High dose influenza vaccine beneficial for rheumatoid arthritis patients: Lancet
Canada: High dose influenza vaccine is safe and effective for patients with rheumatoid arthritis, a recent study published in The Lancet Rheumatology has suggested.
According to the study, high-dose trivalent inactivated influenza vaccine (HD-TIV) is safe and more immunogenic than standard-dose quadrivalent influenza vaccine (SD-QIV) in patients with seropositive rheumatoid arthritis. "These results are the first evidence to support the use of HD-TIV in these patients," write the authors.
Patients with rheumatoid arthritis have increased risk of seasonal influenza and influenza-related complications but have reduced vaccine immunogenicity. In both rheumatoid arthritis patients and older people, reduced vaccine-induced protective responses have attributed to chronic inflammation, an increased frequency of comorbidities, and polypharmacy. While two influenza vaccines developed for older people have shown greater immunogenicity compared with standard-dose vaccines in other immunocompromised individuals, no studies have compared these formulations to a standard-dose vaccine in patients with chronic rheumatic diseases.
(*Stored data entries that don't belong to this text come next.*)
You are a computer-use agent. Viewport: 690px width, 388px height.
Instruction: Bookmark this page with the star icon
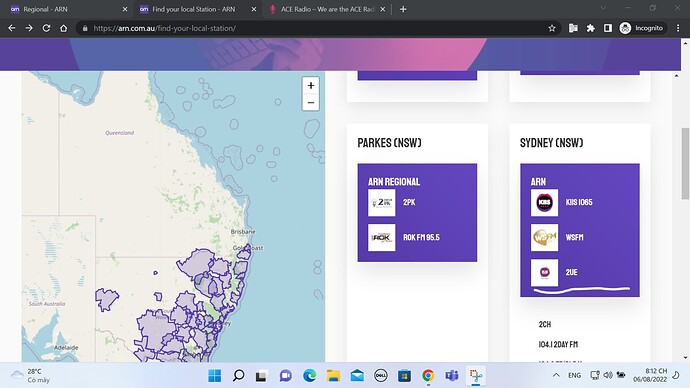pyautogui.click(x=552, y=28)
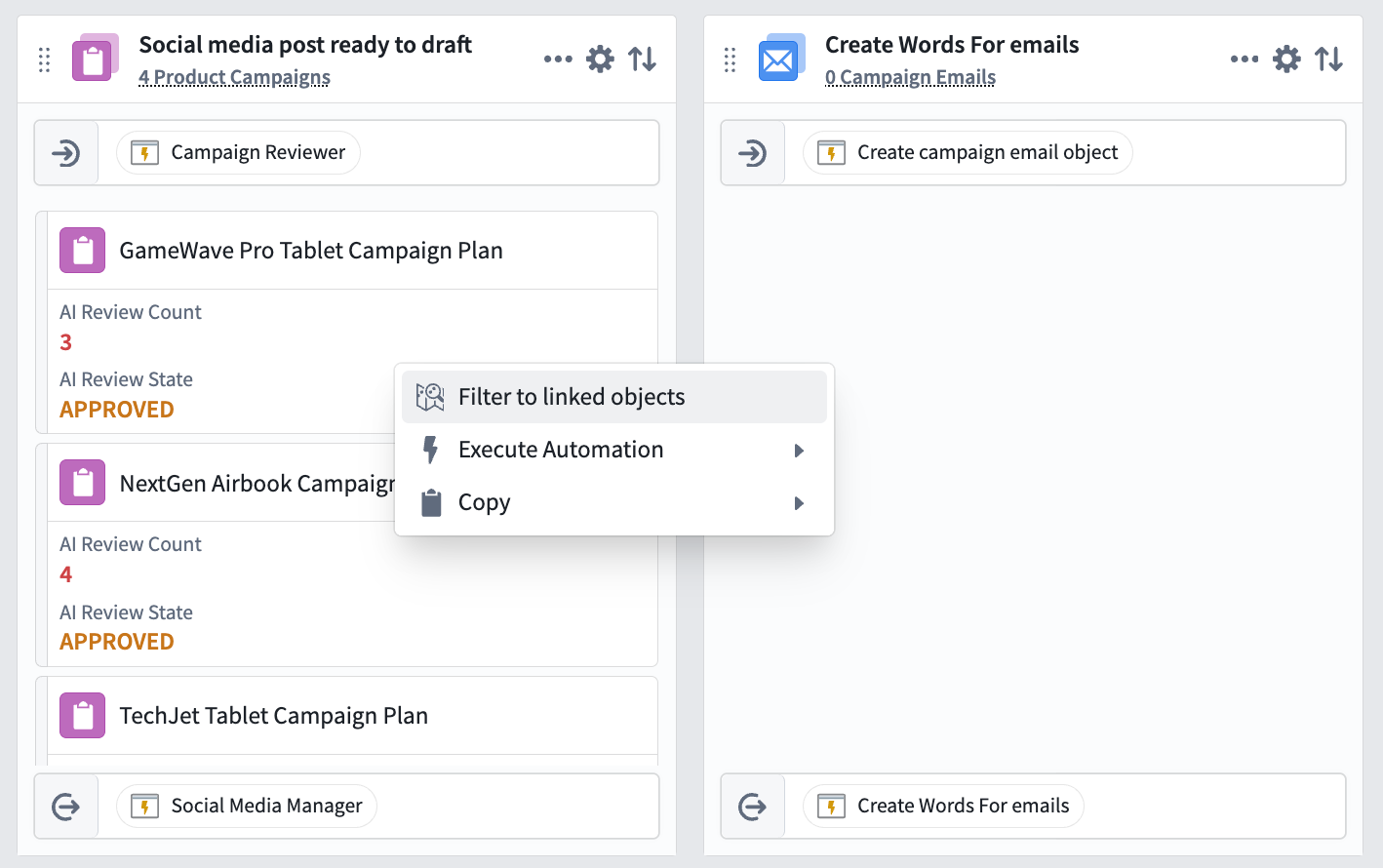1383x868 pixels.
Task: Click the pink clipboard icon in Social media post header
Action: (x=94, y=58)
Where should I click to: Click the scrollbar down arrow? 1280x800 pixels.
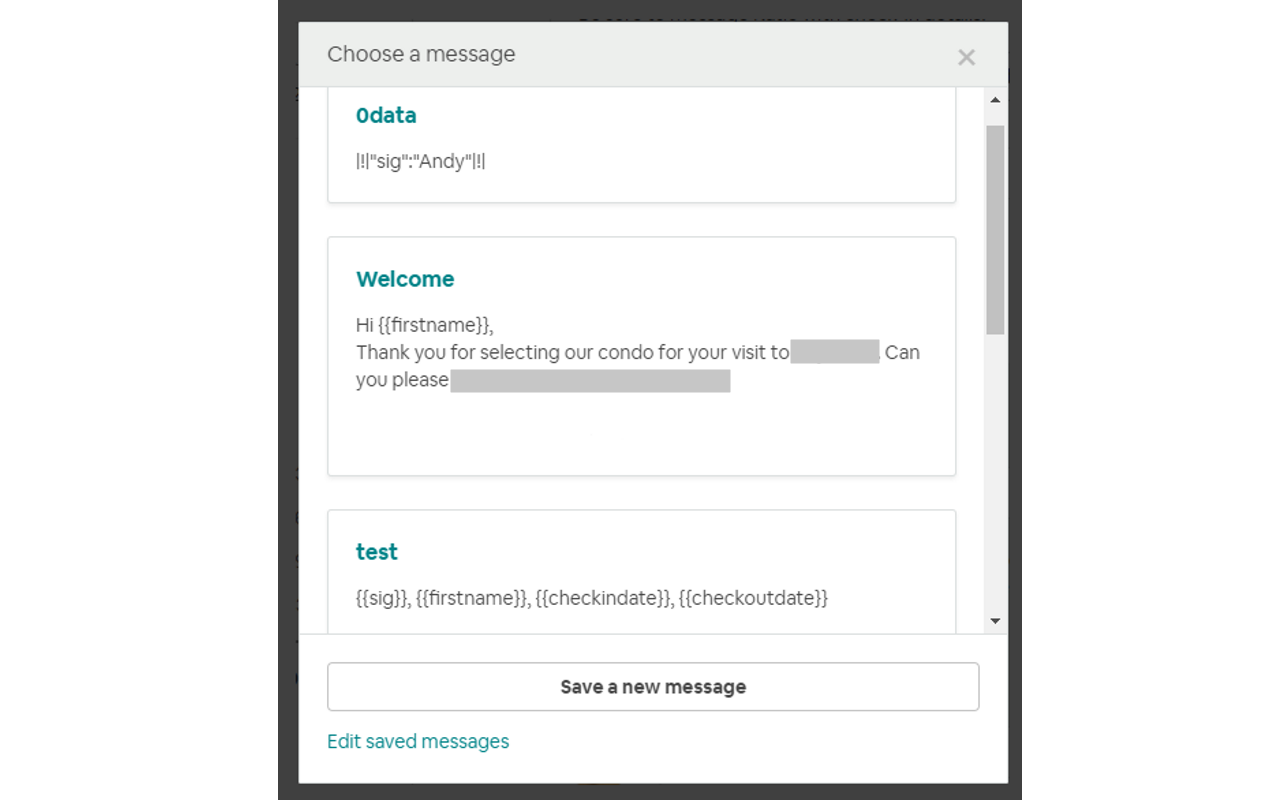coord(995,620)
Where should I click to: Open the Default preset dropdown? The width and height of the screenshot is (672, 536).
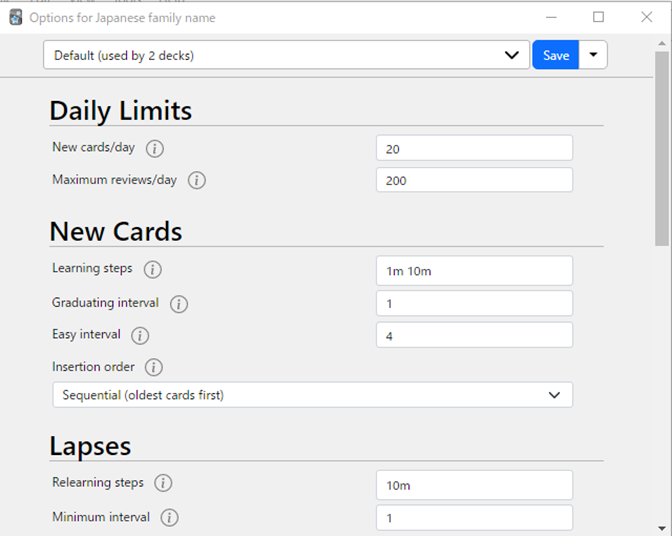[x=286, y=55]
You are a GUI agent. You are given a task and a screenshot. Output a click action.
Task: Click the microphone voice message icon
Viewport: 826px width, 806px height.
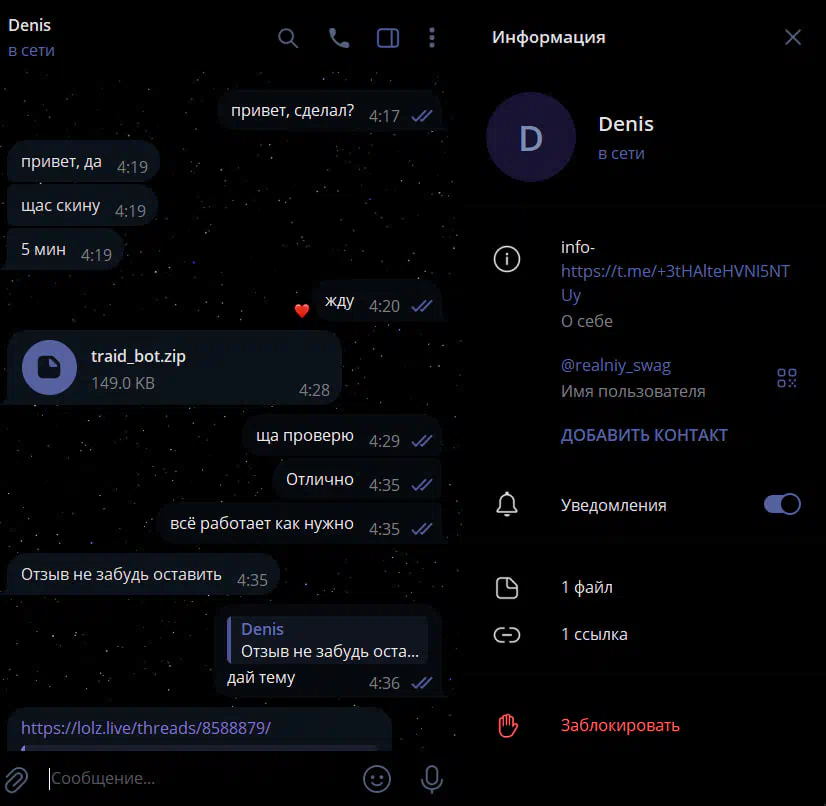point(431,779)
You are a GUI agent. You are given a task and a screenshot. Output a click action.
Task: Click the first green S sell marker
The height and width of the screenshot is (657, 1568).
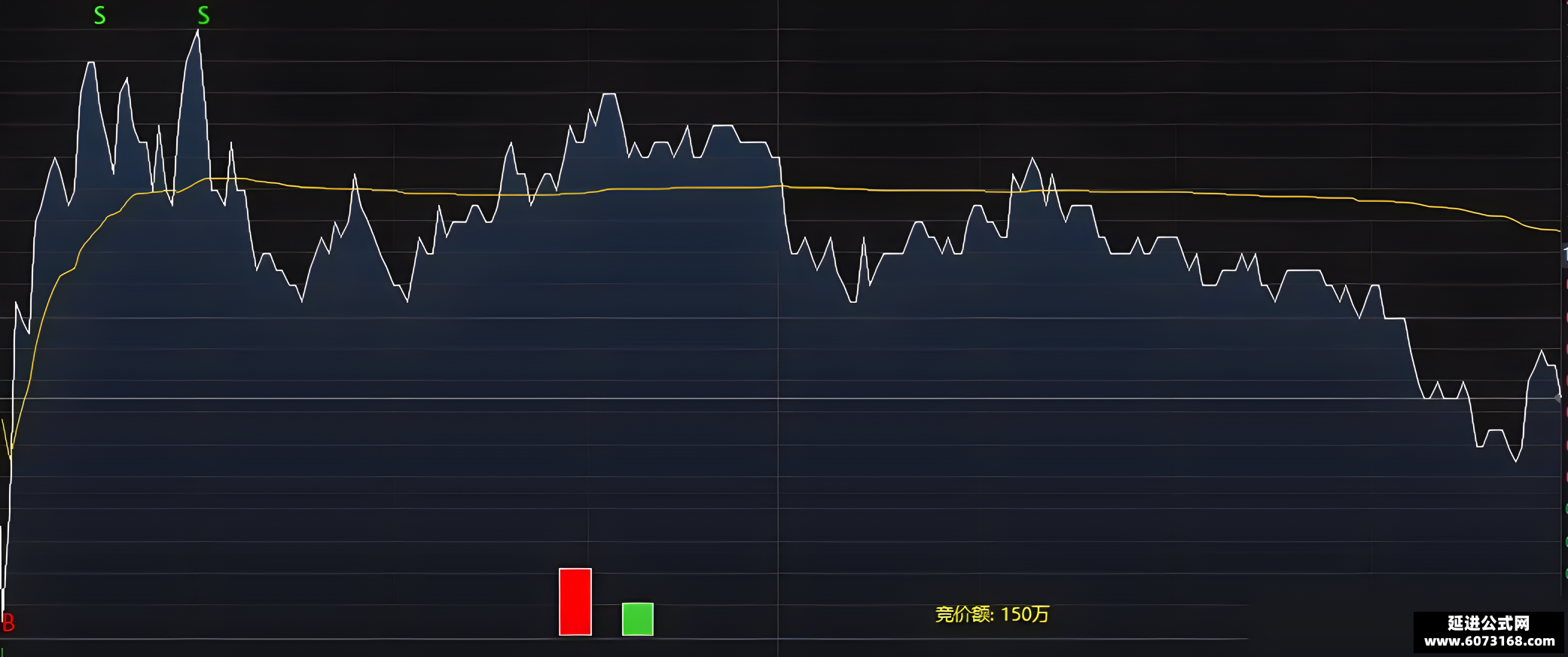tap(99, 15)
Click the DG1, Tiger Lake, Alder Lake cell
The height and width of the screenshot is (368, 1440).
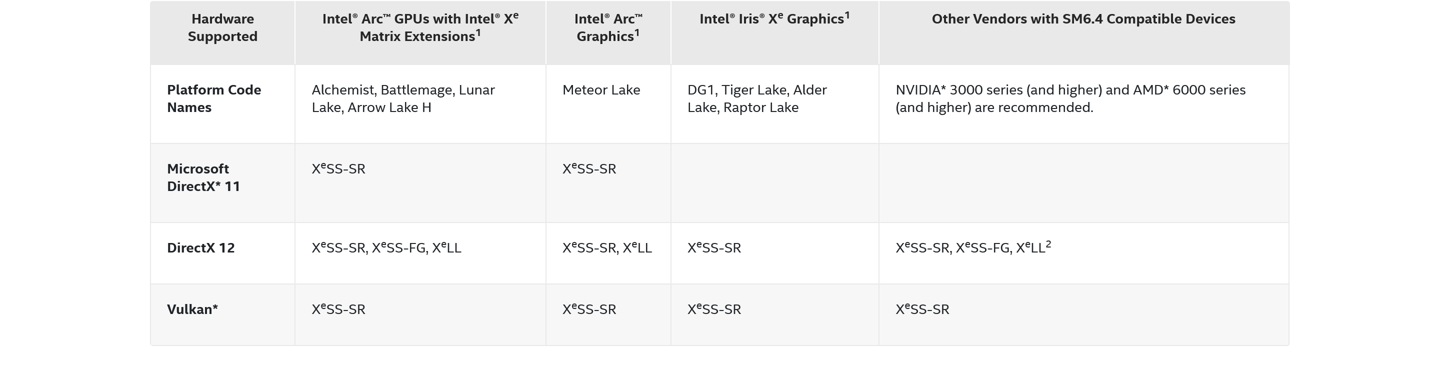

The study by Inés Colmegna, Research Institute of the McGill University Health Centre, McGill University Health Centre, Montreal, QC, Canada, and colleagues investigated the immunogenicity and safety of an HD-TIV (60 μg of HA per strain) in patients with rheumatoid arthritis compared to an SD-QIV.
The study included 274 people with rheumatoid arthritis who were taking disease-modifying antirheumatic drugs (DMARDs) and their treatment had not been modified during the past three months. They were stratified into one of the three groups: - Group 1) Patients taking conventional or targeted synthetic DMARDs (methotrexate, hydroxychloroquine, and sulfasalazine) as monotherapy or in combination; Group 2) patients on a biological DMARD (anti-tumor necrosis factor or anti-interleukin 6), with or without methotrexate, hydroxychloroquine, or sulfasalazine; and patients who were taking abatacept, tofacitinib, or rituximab, with or without methotrexate, hydroxychloroquine, or sulfasalazine. Participants were randomly allocated to receive the SD-QIV or HD-TIV vaccine. The primary outcome was the seroconversion rate per strain at day 28.
Key findings of the study include:
- Between Oct 24, 2016, and Dec 6, 2017, 696 patients with rheumatoid arthritis were invited to participate in the study and 279 were randomly assigned and vaccinated (140 [50%] received SD-QIV and 139 [50%] HD-TIV).
- 136 patients who received SD-QIV and 138 who received HD-TIV were included in the modified intention-to-treat anaysis.
- Patients who received HD-TIV were more likely to seroconvert than those who received SD-QIV: the odds ratio was 2·99 for seroconversion to strain A/H3N2, 1·95 for seroconversion to strain B/Bris, 3·21 for seroconversion to strain A/H1N1, and 2·44 for seroconversion to strain A/H1N1 (in 2017–2018).
- Similar results were observed in patients from groups 1 and 2; the number of individuals in group 3 was insufficient to draw conclusions.
- Local and systemic adverse events were similar in both vaccine groups, no serious adverse events were reported between days 0 and 28 in any group, and neither vaccine increased rheumatoid arthritis disease activity.
"This is the first study to test the immunogenicity of the HD-TIV in patients with autoimmune or inflammatory arthritis with or without biologic therapy," the authors wrote.
Multiple strategies are needed "to enhance protection for patients with rheumatoid arthritis, including the maintenance of high vaccination coverage among the family members and close contacts of patients," they concluded.
The study, "Immunogenicity and safety of high-dose versus standard-dose inactivated influenza vaccine in rheumatoid arthritis patients: a randomised, double-blind, active-comparator trial," is published in The Lancet Rheumatology.